That’s about that. I got into the philosophy-psychology-neuroscience program at Washington University; after three years, with a master’s, I transferred to Pitt HPS. There and here, I took some more classes than the curriculum demanded; I expect to graduate with a Ph.D. in history and philosophy of science, master’s in philosophy from the philosophy department, and a graduate certificate form the Center for Neural Basis of Cognition.

Underdeterministic causation

Three papers develop theories of underdeterministic phenomena.

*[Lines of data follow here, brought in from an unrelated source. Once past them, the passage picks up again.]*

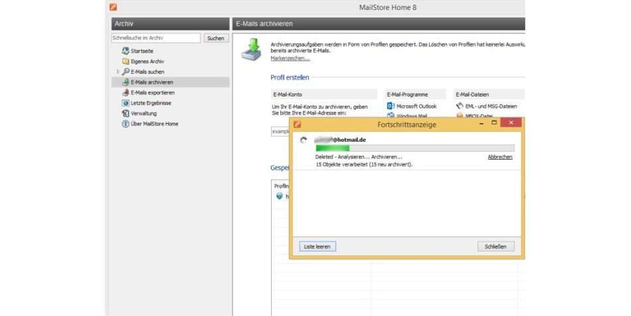Expand the E-Mails suchen tree node

click(x=118, y=72)
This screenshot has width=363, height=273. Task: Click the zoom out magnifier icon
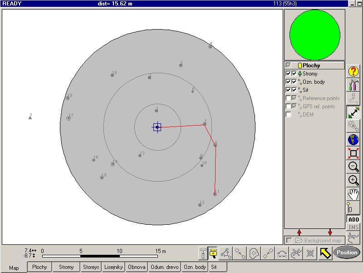pos(353,167)
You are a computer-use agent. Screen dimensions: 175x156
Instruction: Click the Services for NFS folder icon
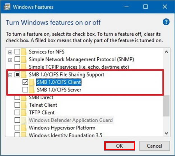point(24,52)
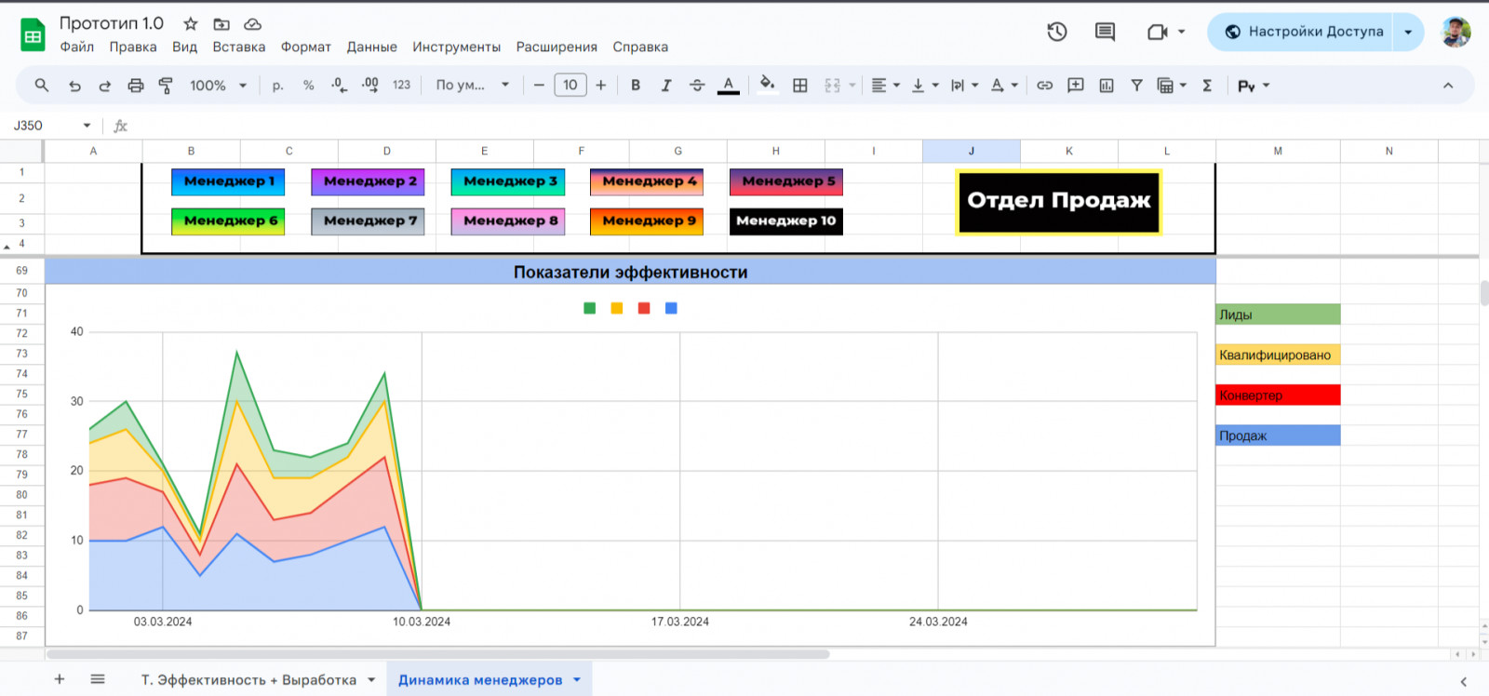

The underdeterministic framework. Here, I lay foundations for the entire project. I introduces: underdeterministic causal models, where structural equations can return multiple values; causal modals and might- and would-counterfactuals; underdeterministic independence (an analogue of probabilistic independence); the underdeterministic Causal-Markov condition; and underdeterministic type causation. The paper is under review; download its current version here, but please mind that the final version might differ significantly. The other two papers use this framework.

Underdeterministic causation: a proof of concept. I propose an underdeterministic theory of token underdeterministic causation, which in underdeterministic settings reduces to Halpern and Pearl’s (2005) deterministic theory. The paper is under review; download its current version here.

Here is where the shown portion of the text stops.